The rapid take-up of electric vehicles in India’s fledgling market has prompted a major rethink about the country’s long-term fuel needs as refiners in Asia’s third-largest economy hasten their shift away from oil production.
India, one of the world’s fastest growing oil markets, has lagged major economic peers in Europe and Asia in the adoption of EVs but sales are now picking up and investment in the production of new autos and energy infrastructure is accelerating.
The faster-than-anticipated industry growth means India’s gasoline consumption will peak sooner than previously thought, some analysts and industry participants say, forcing top oil firms to expedite transition plans to alternative business lines, notably increased petrochemical manufacturing. Currently, around 90% of Indian petrochemical demand is met by China, he said, so a shift by Indian refiners towards domestic chemical needs could dramatically change supply dynamics.
Indian refiners are investing billions of dollars to raise petrochemical capacity.
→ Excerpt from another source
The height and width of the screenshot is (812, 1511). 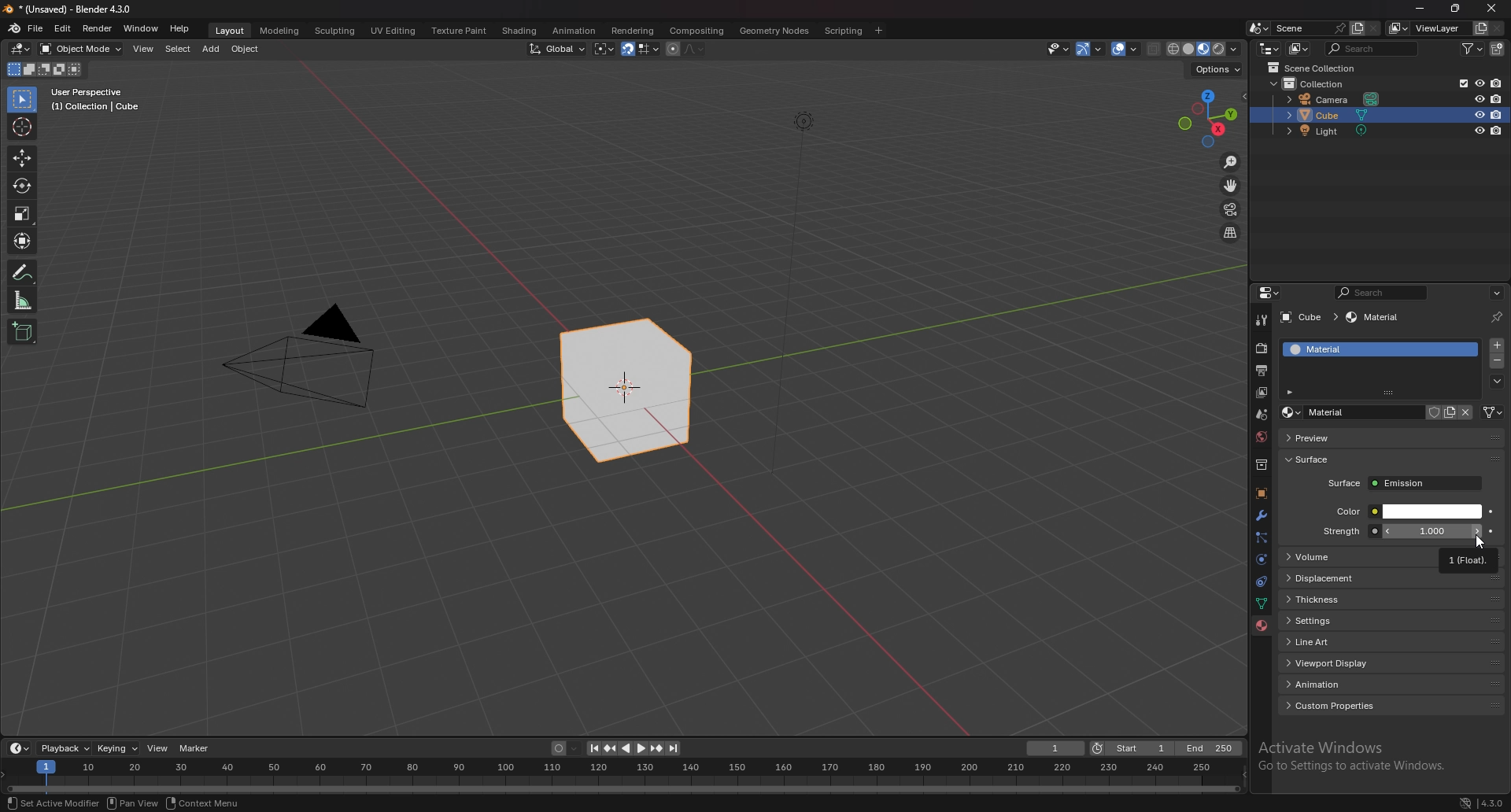 What do you see at coordinates (1269, 48) in the screenshot?
I see `editor type` at bounding box center [1269, 48].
Indian Oil Corp, the country’s top refiner, is raising petrochemical capacity at its Panipat refinery by 13% and building new plants linked to its Paradip and Gujarat refineries.
Reliance Industries, operator of the world’s biggest refining complex, plans to invest 750 billion rupees ($9.38 billion) to expand its chemical business, while Essar Group plans to set up a 400 billion rupee petrochemical complex in east India.
Nayara Energy expects 15 to 20 new integrated petrochemical plants will start in the next decade. China currently dominates global EV production and domestic adoption of new energy vehicles is well advanced. The China Passenger Car Association expects sales of new energy cars, mainly EVs, to hit 8.5 million units this year, or 36% of all new sales.